Oil is getting too expensive? Invest in oil futures. Health care costs are getting out of control? De-regulate the industry and costs will decline--as they invariably do whenever the idiocracy calling itself the Government of the United States takes its hands off the wheel. i-against-i
Having the people with spare wealth invest in oil futures during a worsening oil crisis is, like investing in weapons companies during wartime, a means to making money which has some pretty ugly connoations.
Deregulation of the insane health care system in this country will have the same wonderful effect that deregulation of those Wall Street hedge funds had, so maybe we ought to stop digging our hole deeper and move to a single payer healthcare system. Works for other countries.
As for our Government, it works well when it is run by people who care about it working well; it is an idiotocracy when run by Republicans and smirking chimps.
You know, I am the first to agree that our economy is in trouble, but I do get very nervous when I start hearing all this "eat the rich" hyperbole. One nice thing about it, though, is that it makes it easy for me to distinguish between those with a real understanding of economics and those without. The author of this article, it appears, is in the latter category.
"A record number of Americans are receiving food stamps," we are alarmingly told at the outset of the piece. But why is this the case? Did the rich cause these poor, wretched, souls to go on the dole by, according to Leonard, "gorge[ing] themselves on 20 percent of the pie?" The assumption made here, and made by all Marxist economists, is that there is a kind of finite amount of goodies in the world. If someone has a million dollars, that's a million less for the rest of us. Preposterous bullshit.
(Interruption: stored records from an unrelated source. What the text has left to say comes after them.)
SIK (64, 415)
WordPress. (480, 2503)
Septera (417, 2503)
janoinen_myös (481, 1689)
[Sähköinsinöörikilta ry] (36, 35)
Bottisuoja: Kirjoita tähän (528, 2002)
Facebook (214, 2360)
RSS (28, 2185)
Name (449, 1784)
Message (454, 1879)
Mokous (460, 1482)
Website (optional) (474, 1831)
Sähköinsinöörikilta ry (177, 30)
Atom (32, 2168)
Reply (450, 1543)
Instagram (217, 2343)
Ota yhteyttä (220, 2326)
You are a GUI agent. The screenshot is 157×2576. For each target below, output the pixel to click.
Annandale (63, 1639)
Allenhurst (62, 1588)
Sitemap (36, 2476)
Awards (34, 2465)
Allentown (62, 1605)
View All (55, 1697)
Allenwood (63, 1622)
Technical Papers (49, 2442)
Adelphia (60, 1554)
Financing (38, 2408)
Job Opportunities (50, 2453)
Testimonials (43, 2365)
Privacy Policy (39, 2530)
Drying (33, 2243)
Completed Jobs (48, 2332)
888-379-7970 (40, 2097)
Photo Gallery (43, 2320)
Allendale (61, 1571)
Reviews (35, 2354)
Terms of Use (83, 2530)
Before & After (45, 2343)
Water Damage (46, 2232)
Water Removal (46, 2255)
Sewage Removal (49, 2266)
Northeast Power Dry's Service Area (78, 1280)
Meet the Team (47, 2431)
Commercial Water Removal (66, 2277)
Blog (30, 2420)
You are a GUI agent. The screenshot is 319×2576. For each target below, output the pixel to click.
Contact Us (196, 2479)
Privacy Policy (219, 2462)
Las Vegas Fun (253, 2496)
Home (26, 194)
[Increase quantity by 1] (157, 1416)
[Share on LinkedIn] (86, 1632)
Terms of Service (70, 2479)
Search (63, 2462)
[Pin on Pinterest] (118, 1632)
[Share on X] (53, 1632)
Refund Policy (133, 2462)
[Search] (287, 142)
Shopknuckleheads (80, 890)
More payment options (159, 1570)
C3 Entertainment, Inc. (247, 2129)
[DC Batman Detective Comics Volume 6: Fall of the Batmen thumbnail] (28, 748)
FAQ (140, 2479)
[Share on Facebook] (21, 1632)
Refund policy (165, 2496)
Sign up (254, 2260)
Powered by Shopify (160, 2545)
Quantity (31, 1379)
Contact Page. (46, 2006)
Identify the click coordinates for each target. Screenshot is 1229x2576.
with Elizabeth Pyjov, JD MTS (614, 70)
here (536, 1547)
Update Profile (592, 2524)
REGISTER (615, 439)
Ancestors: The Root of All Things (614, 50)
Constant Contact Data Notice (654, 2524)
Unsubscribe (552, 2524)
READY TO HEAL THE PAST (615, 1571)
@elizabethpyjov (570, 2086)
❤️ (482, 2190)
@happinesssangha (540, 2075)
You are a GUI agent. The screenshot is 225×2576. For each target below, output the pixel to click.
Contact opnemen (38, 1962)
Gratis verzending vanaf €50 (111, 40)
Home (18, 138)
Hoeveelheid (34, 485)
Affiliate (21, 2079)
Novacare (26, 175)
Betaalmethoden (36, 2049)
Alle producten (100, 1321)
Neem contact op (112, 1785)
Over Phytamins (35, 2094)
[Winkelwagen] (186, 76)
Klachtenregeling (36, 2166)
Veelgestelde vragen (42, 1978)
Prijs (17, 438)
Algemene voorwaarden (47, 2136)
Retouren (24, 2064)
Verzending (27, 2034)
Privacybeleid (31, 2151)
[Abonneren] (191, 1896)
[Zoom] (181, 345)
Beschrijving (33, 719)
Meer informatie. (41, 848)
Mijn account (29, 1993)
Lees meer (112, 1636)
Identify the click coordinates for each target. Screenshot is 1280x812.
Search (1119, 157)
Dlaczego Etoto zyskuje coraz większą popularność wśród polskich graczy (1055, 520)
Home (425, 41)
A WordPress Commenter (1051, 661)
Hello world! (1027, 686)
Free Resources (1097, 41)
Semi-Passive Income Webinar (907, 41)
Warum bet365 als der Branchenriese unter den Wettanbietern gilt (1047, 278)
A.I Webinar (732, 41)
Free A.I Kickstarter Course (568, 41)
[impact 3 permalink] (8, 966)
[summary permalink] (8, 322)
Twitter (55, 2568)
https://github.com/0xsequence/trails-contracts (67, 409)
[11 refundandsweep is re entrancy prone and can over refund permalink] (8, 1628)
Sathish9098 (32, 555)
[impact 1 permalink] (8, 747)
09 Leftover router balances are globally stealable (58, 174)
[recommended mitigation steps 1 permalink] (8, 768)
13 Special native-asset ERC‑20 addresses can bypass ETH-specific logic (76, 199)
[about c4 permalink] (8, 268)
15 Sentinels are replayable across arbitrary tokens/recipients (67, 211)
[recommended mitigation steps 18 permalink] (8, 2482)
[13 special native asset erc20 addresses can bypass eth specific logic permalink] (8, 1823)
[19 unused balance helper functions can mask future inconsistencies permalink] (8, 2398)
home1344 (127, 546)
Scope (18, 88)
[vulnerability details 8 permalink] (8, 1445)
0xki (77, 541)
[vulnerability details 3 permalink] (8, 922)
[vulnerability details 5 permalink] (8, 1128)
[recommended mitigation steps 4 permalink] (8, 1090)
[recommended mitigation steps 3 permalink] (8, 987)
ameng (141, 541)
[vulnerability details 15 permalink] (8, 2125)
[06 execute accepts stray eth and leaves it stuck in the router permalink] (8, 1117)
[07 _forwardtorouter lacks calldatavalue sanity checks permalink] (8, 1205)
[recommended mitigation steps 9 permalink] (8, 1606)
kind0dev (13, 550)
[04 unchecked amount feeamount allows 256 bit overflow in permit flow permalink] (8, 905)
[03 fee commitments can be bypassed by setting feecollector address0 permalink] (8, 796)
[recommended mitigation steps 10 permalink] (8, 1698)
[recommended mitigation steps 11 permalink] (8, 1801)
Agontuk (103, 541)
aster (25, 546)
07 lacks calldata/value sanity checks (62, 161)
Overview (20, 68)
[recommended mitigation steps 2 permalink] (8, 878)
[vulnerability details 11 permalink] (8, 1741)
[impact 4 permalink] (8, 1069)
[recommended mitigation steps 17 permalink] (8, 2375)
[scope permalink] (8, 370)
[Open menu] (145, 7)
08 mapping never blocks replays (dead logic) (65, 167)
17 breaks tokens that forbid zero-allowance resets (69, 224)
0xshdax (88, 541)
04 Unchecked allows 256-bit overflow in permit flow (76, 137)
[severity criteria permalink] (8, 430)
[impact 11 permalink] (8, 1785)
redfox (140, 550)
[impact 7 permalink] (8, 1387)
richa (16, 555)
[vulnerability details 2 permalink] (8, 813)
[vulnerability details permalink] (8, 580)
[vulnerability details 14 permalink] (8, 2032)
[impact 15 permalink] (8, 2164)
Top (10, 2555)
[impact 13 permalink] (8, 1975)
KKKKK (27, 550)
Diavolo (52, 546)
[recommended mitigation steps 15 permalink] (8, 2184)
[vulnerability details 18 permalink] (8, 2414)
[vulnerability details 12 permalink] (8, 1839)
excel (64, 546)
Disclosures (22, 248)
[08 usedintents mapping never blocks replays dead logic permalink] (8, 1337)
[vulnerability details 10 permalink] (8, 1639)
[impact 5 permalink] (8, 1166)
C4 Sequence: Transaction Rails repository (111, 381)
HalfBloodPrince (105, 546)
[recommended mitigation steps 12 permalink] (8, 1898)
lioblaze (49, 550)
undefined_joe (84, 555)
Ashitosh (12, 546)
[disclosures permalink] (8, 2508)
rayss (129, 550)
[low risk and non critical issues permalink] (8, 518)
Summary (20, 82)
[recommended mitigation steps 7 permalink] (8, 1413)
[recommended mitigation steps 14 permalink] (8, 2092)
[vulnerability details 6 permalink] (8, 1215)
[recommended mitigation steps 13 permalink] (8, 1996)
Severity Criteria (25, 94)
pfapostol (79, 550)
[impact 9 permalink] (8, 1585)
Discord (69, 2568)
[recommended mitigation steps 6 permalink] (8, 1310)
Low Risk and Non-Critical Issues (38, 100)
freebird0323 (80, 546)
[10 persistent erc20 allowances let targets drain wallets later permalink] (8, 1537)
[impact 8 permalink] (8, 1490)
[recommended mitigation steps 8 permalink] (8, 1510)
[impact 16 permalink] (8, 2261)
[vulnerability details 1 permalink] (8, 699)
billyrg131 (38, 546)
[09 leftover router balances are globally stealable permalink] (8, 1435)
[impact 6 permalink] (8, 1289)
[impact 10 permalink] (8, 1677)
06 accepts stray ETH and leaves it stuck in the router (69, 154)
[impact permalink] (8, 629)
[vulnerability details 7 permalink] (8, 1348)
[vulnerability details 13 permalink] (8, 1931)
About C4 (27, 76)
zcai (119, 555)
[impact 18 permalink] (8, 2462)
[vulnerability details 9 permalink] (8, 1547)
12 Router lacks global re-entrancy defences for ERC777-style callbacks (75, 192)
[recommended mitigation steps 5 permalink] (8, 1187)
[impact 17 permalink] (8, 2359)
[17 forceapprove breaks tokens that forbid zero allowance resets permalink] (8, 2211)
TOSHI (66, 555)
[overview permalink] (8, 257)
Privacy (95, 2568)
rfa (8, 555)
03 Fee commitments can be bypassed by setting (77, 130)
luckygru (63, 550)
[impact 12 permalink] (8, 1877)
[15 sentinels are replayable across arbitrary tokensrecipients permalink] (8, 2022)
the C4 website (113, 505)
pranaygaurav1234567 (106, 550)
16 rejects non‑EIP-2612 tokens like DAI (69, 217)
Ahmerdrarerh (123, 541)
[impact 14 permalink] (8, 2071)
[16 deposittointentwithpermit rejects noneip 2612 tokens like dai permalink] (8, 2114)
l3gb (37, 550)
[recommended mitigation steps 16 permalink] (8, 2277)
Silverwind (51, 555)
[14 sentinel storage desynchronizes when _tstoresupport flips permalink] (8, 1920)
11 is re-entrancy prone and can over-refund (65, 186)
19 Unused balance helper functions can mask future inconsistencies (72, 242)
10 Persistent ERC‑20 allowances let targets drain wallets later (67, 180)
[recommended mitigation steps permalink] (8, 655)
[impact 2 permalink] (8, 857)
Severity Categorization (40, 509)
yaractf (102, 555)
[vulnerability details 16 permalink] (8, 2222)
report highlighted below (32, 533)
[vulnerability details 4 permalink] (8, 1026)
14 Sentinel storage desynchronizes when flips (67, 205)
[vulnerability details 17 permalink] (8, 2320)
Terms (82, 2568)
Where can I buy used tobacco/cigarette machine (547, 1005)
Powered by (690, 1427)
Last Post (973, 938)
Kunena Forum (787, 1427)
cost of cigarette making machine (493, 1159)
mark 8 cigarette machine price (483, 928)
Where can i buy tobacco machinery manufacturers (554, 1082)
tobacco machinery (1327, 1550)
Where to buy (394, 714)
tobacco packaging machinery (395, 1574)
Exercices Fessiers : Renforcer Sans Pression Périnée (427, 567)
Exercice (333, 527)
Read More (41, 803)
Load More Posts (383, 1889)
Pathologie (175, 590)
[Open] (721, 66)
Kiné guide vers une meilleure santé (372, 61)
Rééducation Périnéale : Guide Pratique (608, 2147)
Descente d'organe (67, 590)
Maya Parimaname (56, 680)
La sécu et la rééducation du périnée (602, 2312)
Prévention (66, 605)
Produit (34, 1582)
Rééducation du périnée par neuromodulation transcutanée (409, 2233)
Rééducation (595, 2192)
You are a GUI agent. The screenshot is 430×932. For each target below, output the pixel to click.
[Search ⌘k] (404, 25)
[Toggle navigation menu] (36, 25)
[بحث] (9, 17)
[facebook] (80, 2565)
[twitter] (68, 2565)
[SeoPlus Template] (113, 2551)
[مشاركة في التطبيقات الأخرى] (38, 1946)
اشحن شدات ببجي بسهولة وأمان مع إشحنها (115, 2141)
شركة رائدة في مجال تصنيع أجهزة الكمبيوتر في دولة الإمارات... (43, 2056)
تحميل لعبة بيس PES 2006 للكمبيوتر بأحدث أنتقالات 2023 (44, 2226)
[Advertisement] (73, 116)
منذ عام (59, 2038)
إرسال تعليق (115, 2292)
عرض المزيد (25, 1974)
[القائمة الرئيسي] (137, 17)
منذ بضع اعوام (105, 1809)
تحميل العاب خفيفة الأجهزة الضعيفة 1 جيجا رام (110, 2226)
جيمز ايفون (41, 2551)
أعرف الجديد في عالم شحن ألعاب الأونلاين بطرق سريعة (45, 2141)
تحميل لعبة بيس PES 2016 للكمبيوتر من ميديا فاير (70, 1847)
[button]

We get more incendiary language like, "allowing the rich to grab such a huge percentage of national wealth..." What the hell is "national wealth"? Do people get rich by "grabbing" it? Man! I've never "grabbed" any wealth that I'm aware of.
I'd like to see some detail on these stats. I'm willing to bet that, for the most part, this 1% consists of highly educated, hard-working, enterprising risk-takers. I don't thik that Sam Walton, Bill Gates, Warren Buffett, or any other of those greedy bastards "grabbed" any "national wealth." (but they sure have created a lot)
Wealth isn't a pinata folks. We aren't all muscling each other aside to get the best piece of candy. We all create wealth when we supply a demand. I'll grant that there's a bit more to it than this, but you get the idea.
The banks and american consumers both made bad decisions and will pay for it. Nuff said.
Oil is getting too expensive? Invest in oil futures. Health care costs are getting out of control? De-regulate the industry and costs will decline--as they invariably do whenever the idiocracy calling itself the Government of the United States takes its hands off the wheel.